Passing non-PODs to variable argument functions such as printf is undefined behaviour (1, 2), but I don't understand why the C++ standard was set this way. Is there anything inherent in variable arg functions that prevents them from accepting classes as arguments?
The variable-arg callee indeed knows nothing about their type - but nor does it know anything about built-in types or plain PODs it accepts.
Also, these are necessarily cdecl functions, so the caller can be responsible e.g. for copying them upon passing and destroying them on return.
Any insight would be appreciated.
EDIT: I still see no reason why the suggested variadic semantics won't work, but zneak's answer demonstrates well what it would take to adjust compilers to it - so I accepted it. Ultimately, it might be some historical glitch.
The calling convention does specify who does the low-level stack dance, but it doesn't say who's responsible for "high-level" C++ bookkeeping. At least on Windows, a function that accepts an object by value is responsible for calling its destructor, even though it is not responsible for the storage space. For instance, if you build this:
#include <stdio.h> struct Foo { Foo() { puts("created"); } Foo(const Foo&) { puts("copied"); } ~Foo() { puts("destroyed"); } }; void __cdecl x(Foo f) { } int main() { Foo f; x(f); return 0; }
you get:
x: mov qword ptr [rsp+8],rcx sub rsp,28h mov rcx,qword ptr [rsp+30h] call module!Foo::~Foo (00000001`400027e0) add rsp,28h ret main: sub rsp,48h mov qword ptr [rsp+38h],0FFFFFFFFFFFFFFFEh lea rcx,[rsp+20h] call module!Foo::Foo (00000001`400027b0) # default ctor nop lea rax,[rsp+21h] mov qword ptr [rsp+28h],rax lea rdx,[rsp+20h] mov rcx,qword ptr [rsp+28h] call module!Foo::Foo (00000001`40002780) # copy ctor mov qword ptr [rsp+30h],rax mov rcx,qword ptr [rsp+30h] call module!x (00000001`40002810) mov dword ptr [rsp+24h],0 lea rcx,[rsp+20h] call module!Foo::~Foo (00000001`400027e0) mov eax,dword ptr [rsp+24h] add rsp,48h ret
Notice how main
constructs two Foo
objects but destroys only one; x
takes care of the other one. That obviously wouldn't work if the object was passed as a vararg.
EDIT: Another problem with passing objects to functions with variadic parameters is that in its current form, regardless of the calling convention, the "right thing" requires two copies, whereas normal parameter passing requires just one.
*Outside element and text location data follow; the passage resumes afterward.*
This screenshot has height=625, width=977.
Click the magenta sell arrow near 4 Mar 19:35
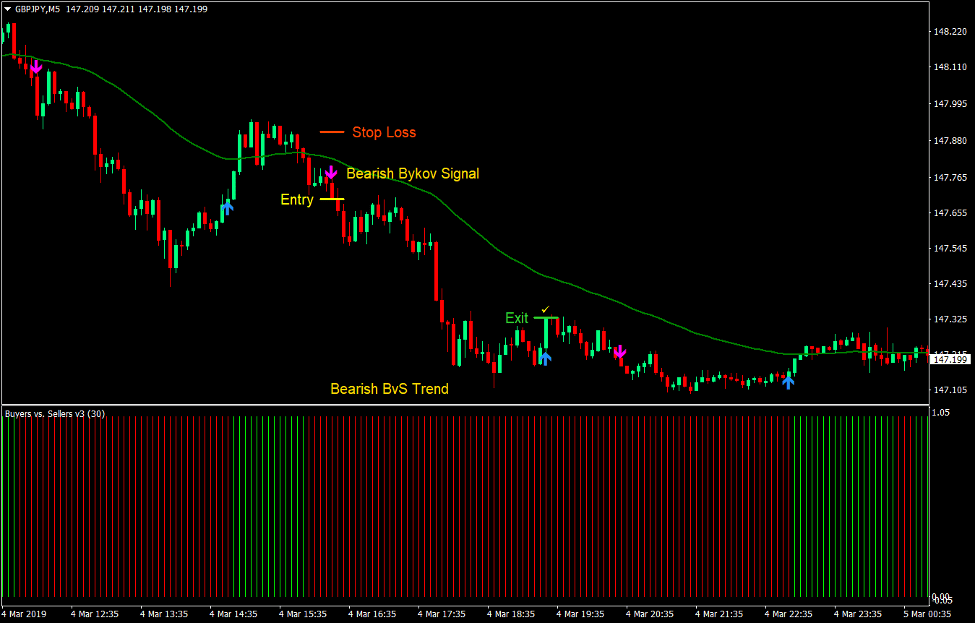(620, 352)
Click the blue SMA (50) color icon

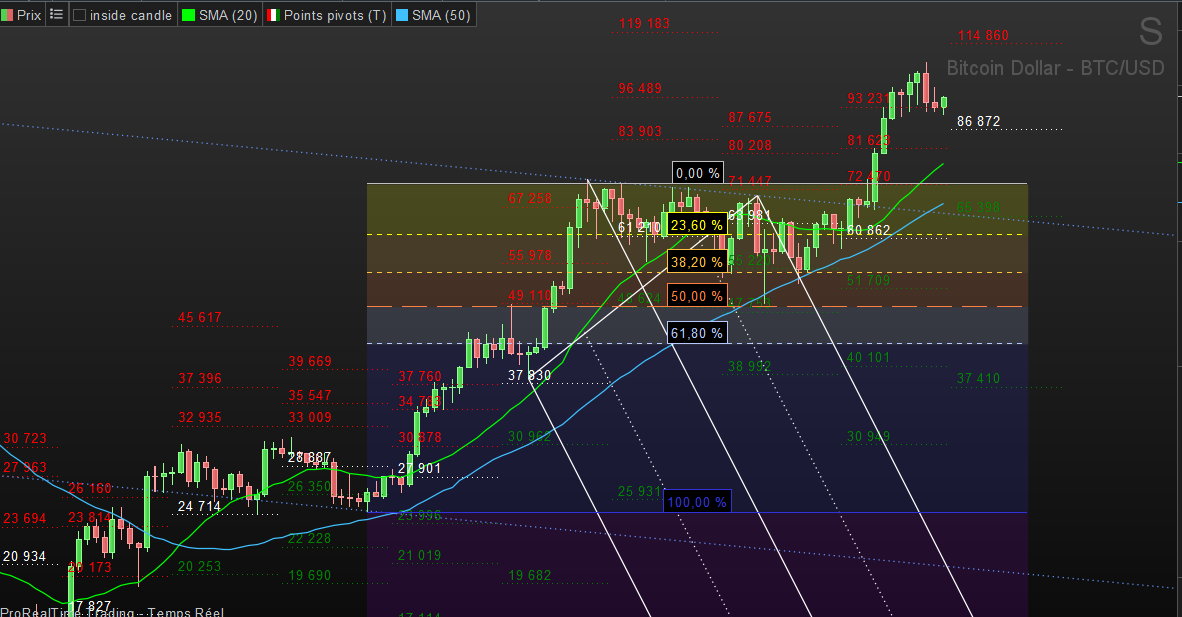click(x=402, y=16)
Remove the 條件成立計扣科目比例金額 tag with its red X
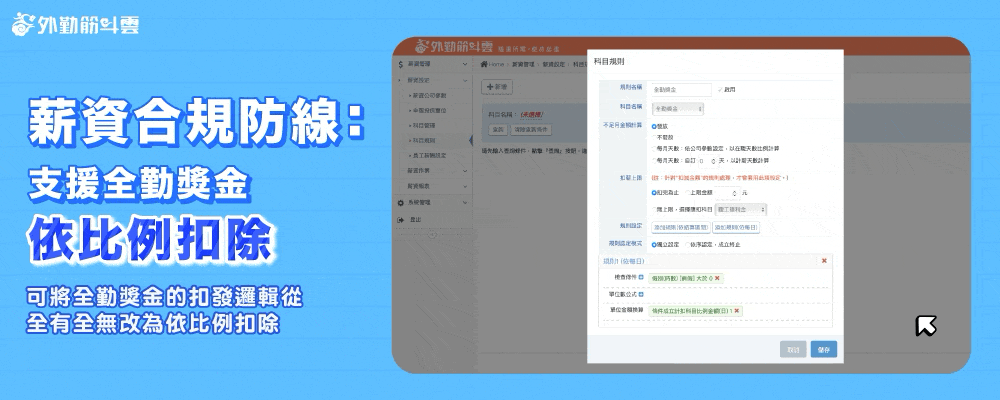Screen dimensions: 1000x400 point(737,311)
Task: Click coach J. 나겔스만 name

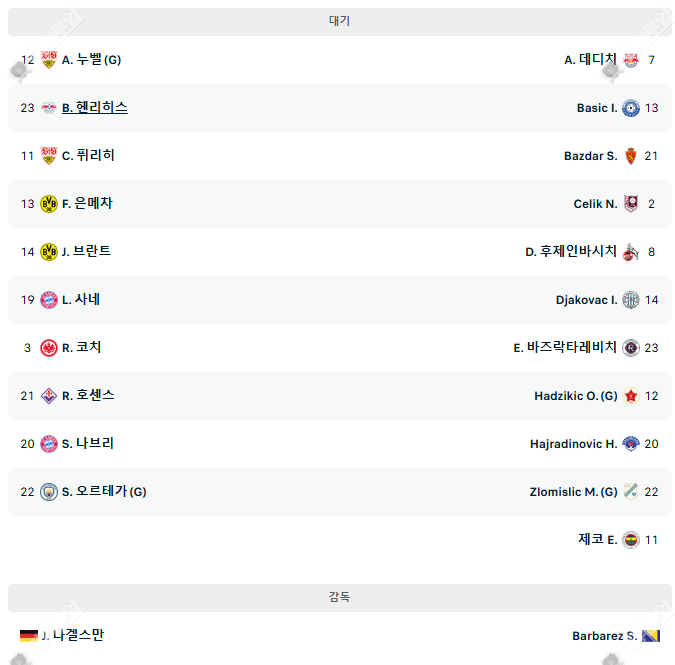Action: point(73,636)
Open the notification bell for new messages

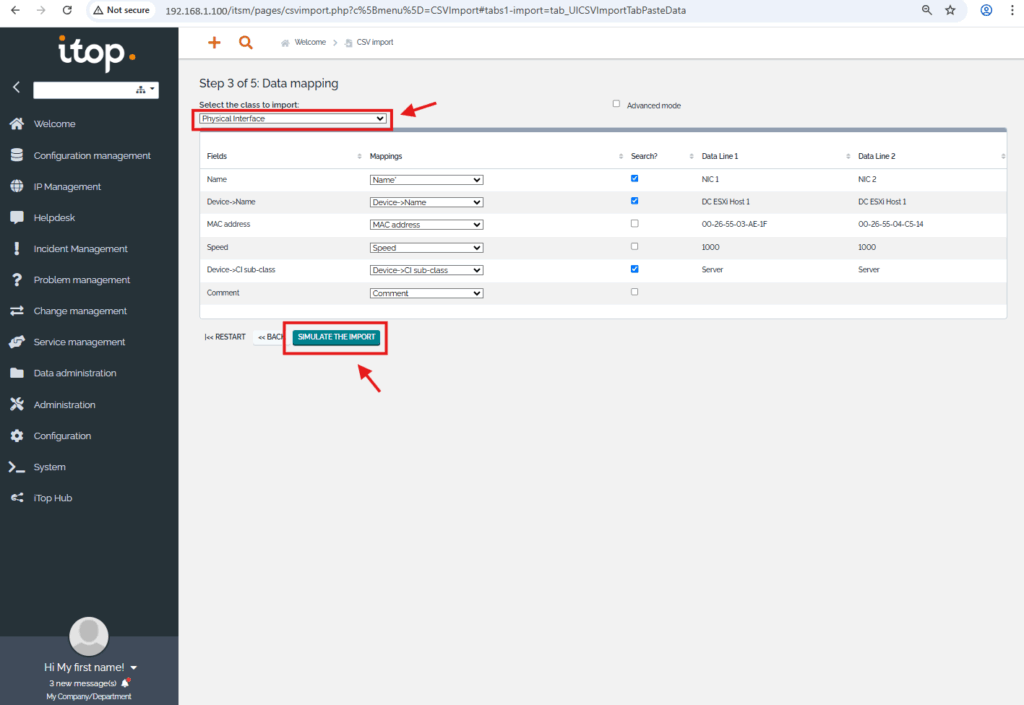click(x=125, y=683)
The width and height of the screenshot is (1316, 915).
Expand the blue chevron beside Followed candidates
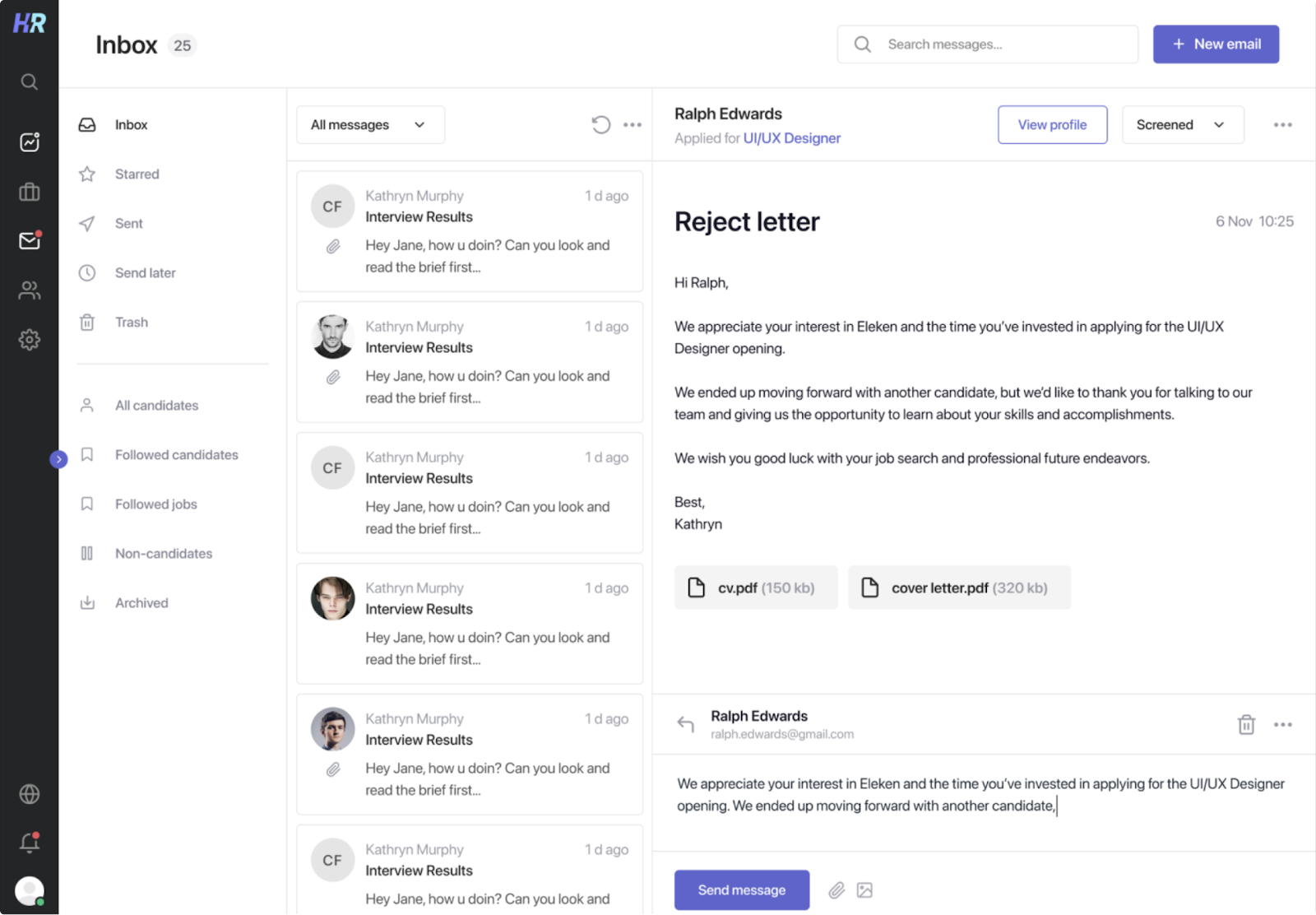click(x=58, y=459)
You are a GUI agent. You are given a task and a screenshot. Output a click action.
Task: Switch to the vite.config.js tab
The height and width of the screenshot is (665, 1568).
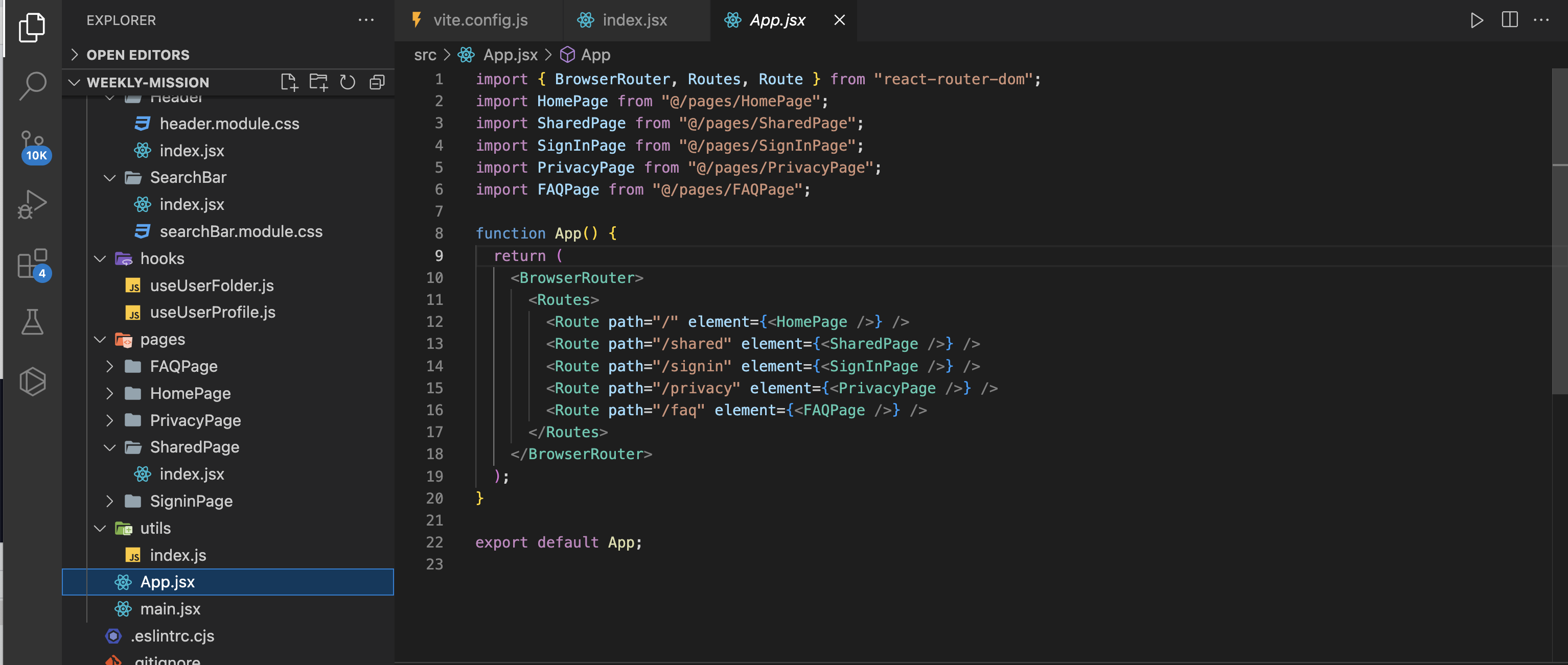pos(480,20)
Unless C++ extended C variadic functions by making it possible to pass and/or accept references to objects (which is extremely unlikely to ever happen, given that C++ solves the same problem in a type-safe way using variadic templates), the caller needs to make one copy of the object, and va_arg
only allows the callee to get a copy of that copy.
Microsoft's CL tries to get away with one bitwise copy and one full copy construction of that bitwise copy at the va_arg
site, but it can have nasty consequences. Consider this example:
struct foo { char* ptr; foo(const char* ptr) { this->ptr = _strdup(ptr); } foo(const foo& that) { ptr = _strdup(that.ptr); } ~foo() { free(ptr); } void setPtr(const char* ptr) { free(this->ptr); this->ptr = _strdup(ptr); } }; void variadic(foo& a, ...) { a.setPtr("bar"); va_list list; va_start(list, a); foo b = va_arg(list, foo); va_end(list); printf("%s %s\n", a.ptr, b.ptr); } int main() { foo f = "foo"; variadic(f, f); }
On my machine, this prints "bar bar", even though it would print "foo bar" if I had a non-variadic function whose second parameter accepted another foo
by copy. This is because a bitwise copy of f
happens in main
at the call site of variadic
, but the copy constructor is only invoked when va_arg
is called. Between the two, a.setPtr
invalidates the original f.ptr
value, which is however still present in the bitwise copy, and by pure coincidence _strdup
returns that same pointer (albeit with a new string inside). Another outcome of the same code could be a crash in _strdup
.
Note that this design works great for POD types; it only falls apart when constructors and destructors need side effects.
The original point that calling conventions and parameter passing mechanisms don't necessarily support non-trivial construction and destruction of objects still stands: this is exactly what happens here.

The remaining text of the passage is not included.